• _Stated problem a_
In the dataset rows, change "Bangalore" to "Bengaluru" everywhere, covering everything from the line containing "Projects (251, 29)" down to the line containing "MLS (35, 477)". Return only those rows, with nothing else altered.

• _Given passage_
- - - - -

When a defence is made on the basis of the prior art, said prior art should be an independent technical solution available before the date of filing of the patent in suit, or people ordinarily skilled in the art hold that the patent is a technical solution obtained through obvious and simple combination of the prior art.

The prior art defence only applies to patent infringement by equivalents, not to the identical patent infringement.

When the patented technical solution, the alleged infringing article (product or process) and the cited prior technical solution are obviously identical, the defendant should not make the prior art defence, but may file a request with the PRB for invalidation of the patent right in suit."

Obviously, the Beijing Higher People's Court's above view still emphasises the functional division between the patent administrative authorities and the courts under the Chinese Patent Law, specifying that "the prior art defence only applies to patent infringement by equivalents, not to the identical patent patent infringement" and the prior art defence against identical infringement is understood as a dispute over the patent validity, leading the interested parties to file request with the PRB for invalidation of the patent in suit and to have the dispute resolved through the patent invalidation proceedings.

It is worth noting that the Beijing Higher People's Court specially explains at the beginning of the Opinions that "in the presence of discrepancies between the provisions of these Opinions and the laws, regulations and the relevant judicial interpretations issued after them, the laws, regulations and the relevant judicial interpretations shall prevail."

III. The Supreme People's Court's view: gradual affirmation of prior art defence against identical patent infringement.

- - - - -

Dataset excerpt
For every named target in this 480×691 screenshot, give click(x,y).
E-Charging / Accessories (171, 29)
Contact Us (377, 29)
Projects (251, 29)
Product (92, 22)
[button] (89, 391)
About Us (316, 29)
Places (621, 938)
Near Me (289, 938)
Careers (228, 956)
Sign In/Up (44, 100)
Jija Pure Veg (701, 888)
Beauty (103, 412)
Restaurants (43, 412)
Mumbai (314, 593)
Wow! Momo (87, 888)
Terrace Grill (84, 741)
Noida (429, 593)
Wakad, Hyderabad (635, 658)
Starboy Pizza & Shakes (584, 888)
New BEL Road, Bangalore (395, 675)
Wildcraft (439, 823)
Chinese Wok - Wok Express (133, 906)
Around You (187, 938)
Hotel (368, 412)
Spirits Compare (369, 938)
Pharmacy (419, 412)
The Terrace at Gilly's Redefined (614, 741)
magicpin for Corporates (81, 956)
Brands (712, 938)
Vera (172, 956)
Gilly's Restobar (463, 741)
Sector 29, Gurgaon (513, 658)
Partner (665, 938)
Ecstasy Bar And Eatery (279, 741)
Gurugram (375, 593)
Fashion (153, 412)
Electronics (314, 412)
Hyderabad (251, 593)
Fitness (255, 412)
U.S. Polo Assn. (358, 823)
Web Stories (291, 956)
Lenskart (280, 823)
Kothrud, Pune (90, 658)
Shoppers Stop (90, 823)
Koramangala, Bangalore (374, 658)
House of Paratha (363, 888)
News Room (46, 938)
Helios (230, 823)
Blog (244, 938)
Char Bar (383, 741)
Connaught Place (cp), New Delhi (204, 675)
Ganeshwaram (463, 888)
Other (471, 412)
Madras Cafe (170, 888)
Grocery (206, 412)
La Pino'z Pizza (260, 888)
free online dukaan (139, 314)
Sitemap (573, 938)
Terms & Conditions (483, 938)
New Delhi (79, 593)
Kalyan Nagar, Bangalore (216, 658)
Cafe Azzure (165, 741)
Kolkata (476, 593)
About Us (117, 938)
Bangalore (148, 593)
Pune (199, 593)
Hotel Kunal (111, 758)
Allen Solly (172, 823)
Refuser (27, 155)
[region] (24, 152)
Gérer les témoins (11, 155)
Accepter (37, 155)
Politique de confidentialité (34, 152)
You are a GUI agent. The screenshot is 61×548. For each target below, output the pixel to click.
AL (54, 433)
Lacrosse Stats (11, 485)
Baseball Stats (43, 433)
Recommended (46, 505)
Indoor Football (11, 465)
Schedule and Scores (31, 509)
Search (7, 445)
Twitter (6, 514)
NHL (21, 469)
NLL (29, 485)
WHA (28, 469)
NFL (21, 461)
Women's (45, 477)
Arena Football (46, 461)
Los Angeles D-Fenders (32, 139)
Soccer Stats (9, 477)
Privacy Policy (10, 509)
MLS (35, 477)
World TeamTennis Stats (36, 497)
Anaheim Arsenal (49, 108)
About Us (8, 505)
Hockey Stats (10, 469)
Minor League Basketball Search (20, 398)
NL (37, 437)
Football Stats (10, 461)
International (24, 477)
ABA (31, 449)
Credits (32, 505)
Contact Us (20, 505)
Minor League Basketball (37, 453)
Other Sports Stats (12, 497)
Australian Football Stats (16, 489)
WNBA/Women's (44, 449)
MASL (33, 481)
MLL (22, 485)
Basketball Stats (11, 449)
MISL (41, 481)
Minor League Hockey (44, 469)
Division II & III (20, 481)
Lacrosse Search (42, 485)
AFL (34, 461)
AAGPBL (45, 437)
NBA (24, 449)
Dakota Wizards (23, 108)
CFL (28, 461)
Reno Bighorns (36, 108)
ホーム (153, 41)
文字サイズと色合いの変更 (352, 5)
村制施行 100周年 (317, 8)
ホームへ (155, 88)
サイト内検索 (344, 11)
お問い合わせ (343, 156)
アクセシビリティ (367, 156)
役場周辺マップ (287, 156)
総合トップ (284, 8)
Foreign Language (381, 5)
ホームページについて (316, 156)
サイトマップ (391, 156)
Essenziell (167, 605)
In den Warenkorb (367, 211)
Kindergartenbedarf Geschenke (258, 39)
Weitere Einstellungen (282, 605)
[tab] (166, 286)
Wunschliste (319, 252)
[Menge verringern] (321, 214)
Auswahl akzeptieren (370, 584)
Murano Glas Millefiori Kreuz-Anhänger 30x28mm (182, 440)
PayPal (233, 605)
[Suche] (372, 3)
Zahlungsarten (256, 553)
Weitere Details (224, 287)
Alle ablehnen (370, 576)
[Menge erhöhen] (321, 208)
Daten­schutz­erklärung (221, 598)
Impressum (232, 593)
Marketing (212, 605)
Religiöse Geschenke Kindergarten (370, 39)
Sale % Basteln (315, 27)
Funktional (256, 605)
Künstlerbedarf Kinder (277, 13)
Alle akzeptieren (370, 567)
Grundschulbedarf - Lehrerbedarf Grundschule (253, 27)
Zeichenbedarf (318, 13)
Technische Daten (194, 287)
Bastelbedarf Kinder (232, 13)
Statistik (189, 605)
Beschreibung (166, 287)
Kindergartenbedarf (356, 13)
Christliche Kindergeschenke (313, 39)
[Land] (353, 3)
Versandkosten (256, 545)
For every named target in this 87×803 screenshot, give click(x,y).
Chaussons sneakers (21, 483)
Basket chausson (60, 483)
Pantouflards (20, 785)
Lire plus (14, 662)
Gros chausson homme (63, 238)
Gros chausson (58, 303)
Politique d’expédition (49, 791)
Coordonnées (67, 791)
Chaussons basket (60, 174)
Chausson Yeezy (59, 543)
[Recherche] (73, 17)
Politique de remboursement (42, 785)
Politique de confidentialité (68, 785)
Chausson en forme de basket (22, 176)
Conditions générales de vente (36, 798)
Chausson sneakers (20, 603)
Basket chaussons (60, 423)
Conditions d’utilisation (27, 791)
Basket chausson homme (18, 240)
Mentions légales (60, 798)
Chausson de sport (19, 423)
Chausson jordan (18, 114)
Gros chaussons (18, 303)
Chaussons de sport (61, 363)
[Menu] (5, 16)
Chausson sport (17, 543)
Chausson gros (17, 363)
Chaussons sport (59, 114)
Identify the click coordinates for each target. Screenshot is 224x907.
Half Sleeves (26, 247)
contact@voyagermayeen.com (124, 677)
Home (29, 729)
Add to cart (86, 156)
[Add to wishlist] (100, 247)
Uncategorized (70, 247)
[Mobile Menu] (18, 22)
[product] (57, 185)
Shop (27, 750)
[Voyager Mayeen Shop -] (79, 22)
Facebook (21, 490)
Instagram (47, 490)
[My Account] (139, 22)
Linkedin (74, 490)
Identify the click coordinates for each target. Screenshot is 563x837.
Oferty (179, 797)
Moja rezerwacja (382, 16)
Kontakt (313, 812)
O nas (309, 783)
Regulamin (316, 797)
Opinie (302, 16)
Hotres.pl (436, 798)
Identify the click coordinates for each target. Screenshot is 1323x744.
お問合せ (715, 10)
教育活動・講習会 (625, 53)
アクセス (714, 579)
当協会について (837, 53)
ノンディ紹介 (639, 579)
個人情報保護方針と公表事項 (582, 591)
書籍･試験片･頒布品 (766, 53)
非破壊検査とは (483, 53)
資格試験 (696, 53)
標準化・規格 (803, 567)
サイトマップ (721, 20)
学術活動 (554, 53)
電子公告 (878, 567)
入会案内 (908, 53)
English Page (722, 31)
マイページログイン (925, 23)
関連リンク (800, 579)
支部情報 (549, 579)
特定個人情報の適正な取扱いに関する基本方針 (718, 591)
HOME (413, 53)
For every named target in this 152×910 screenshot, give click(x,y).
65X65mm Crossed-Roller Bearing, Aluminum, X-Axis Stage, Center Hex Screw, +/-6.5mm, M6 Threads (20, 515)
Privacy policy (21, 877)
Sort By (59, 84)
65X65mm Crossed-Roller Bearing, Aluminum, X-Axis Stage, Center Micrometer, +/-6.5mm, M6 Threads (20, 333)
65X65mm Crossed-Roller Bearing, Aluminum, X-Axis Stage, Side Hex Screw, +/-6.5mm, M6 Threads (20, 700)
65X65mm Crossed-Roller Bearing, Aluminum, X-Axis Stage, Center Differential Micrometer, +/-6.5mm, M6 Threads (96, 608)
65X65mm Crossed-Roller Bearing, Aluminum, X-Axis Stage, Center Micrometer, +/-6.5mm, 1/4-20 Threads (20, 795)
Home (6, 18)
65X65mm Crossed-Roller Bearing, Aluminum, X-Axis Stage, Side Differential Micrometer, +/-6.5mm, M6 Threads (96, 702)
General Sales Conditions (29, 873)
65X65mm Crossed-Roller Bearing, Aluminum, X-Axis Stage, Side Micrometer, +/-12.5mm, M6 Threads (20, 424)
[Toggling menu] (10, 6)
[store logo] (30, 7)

- - - - -

• _Stated problem b_
Continue the passage on the prior art defense in Chinese patent law from where it stops.

• _Exercise result a_
Projects (251, 29)
Product (92, 22)
[button] (89, 391)
About Us (316, 29)
Places (621, 938)
Near Me (289, 938)
Careers (228, 956)
Sign In/Up (44, 100)
Jija Pure Veg (701, 888)
Beauty (103, 412)
Restaurants (43, 412)
Mumbai (314, 593)
Wow! Momo (87, 888)
Terrace Grill (84, 741)
Noida (429, 593)
Wakad, Hyderabad (635, 658)
Starboy Pizza & Shakes (584, 888)
New BEL Road, Bengaluru (395, 675)
Wildcraft (439, 823)
Chinese Wok - Wok Express (133, 906)
Around You (187, 938)
Hotel (368, 412)
Spirits Compare (369, 938)
Pharmacy (419, 412)
The Terrace at Gilly's Redefined (614, 741)
magicpin for Corporates (81, 956)
Brands (712, 938)
Vera (172, 956)
Gilly's Restobar (463, 741)
Sector 29, Gurgaon (513, 658)
Partner (665, 938)
Ecstasy Bar And Eatery (279, 741)
Gurugram (375, 593)
Fashion (153, 412)
Electronics (314, 412)
Hyderabad (251, 593)
Fitness (255, 412)
U.S. Polo Assn. (358, 823)
Web Stories (291, 956)
Lenskart (280, 823)
Kothrud, Pune (90, 658)
Shoppers Stop (90, 823)
Koramangala, Bengaluru (374, 658)
House of Paratha (363, 888)
News Room (46, 938)
Helios (230, 823)
Blog (244, 938)
Char Bar (383, 741)
Connaught Place (cp), New Delhi (204, 675)
Ganeshwaram (463, 888)
Other (471, 412)
Madras Cafe (170, 888)
Grocery (206, 412)
La Pino'z Pizza (260, 888)
free online dukaan (139, 314)
Sitemap (573, 938)
Terms & Conditions (483, 938)
New Delhi (79, 593)
Kalyan Nagar, Bengaluru (216, 658)
Cafe Azzure (165, 741)
Kolkata (476, 593)
About Us (117, 938)
Bengaluru (148, 593)
Pune (199, 593)
Hotel Kunal (111, 758)
Allen Solly (172, 823)
Refuser (27, 155)
[region] (24, 152)
Gérer les témoins (11, 155)
Accepter (37, 155)
Politique de confidentialité (34, 152)
You are a GUI agent. The screenshot is 61×548. For each target below, output the pixel to click.
AL (54, 433)
Lacrosse Stats (11, 485)
Baseball Stats (43, 433)
Recommended (46, 505)
Indoor Football (11, 465)
Schedule and Scores (31, 509)
Search (7, 445)
Twitter (6, 514)
NHL (21, 469)
NLL (29, 485)
WHA (28, 469)
NFL (21, 461)
Women's (45, 477)
Arena Football (46, 461)
Los Angeles D-Fenders (32, 139)
Soccer Stats (9, 477)
Privacy Policy (10, 509)
MLS (35, 477)

• _Exercise result b_
It needs to be pointed out in the early days when the Patent Law came into force, the Supreme People's Court, limited by the functional division between the patent administrative authorities and the courts under the Patent Law, was very cautions about the application of the prior art defence. However, with the changes in the judicial practice and accumulation of experience in adjudicating patent-related cases, the Supreme People's Court is more affirmative toward it.

1. The Supreme People's Court's directions in specific cases: specific requirements on the application of prior art defence by courts of lower levels

In 2000, the Third Civil Tribunal of the Supreme People's Court sent a letter (No. Zhijianzi 32/2000) to the Anhui Province Higher People's Court regarding the case of dispute from patent infringement between Wang Chuan and the Hefei Jichu Trading Co., Ltd., in which the Third Civil Tribunal of the Supreme People's Court held that the problem with the case was relatively obvious, and required the Anhui Higher People's Court to fully review the case and handle it under the law. Besides, the Tribunal gave its specific instructions on the application of prior art defence, pointing out that in the first instance, no examination decision was made on the cause of the prior art defence made by Shendian Corporation, one of the accused infringers; in the second instance, the technology as disclosed in the two reference documents provided by Shendian Corporation (Shendian for short) was not compared with Shendian's technology, but compared with Wang Chuan's patent, and it was concluded that the two were different. The way of handling the case was undue. The court believed that "whether Shendian's technology and Wang Chuan's patent were identical or not, under the circumstance where Shendian showed the cause for the prior art defence, Shendian's technology should be compared with Wang Chuan's patent only after a decisive conclusion was drawn by comparing the former with the known and used technology. In this comparison, it should be found out whether all the relevant essential technical features of Shendian's technology were disclosed in the reference documents, and, as well, that if there were differences, whether they were substantial or not, that was, whether the substitution of the relevant technical features was obvious or not. Only after making such comparison and concluding that the two were substantially different was it possible to deny the grounds of Shendian's defence". The court also believed that it was due for the technical comparison to be made by way of entrusting an appraisal organisation to make an appraisal or at least through consultation with experts.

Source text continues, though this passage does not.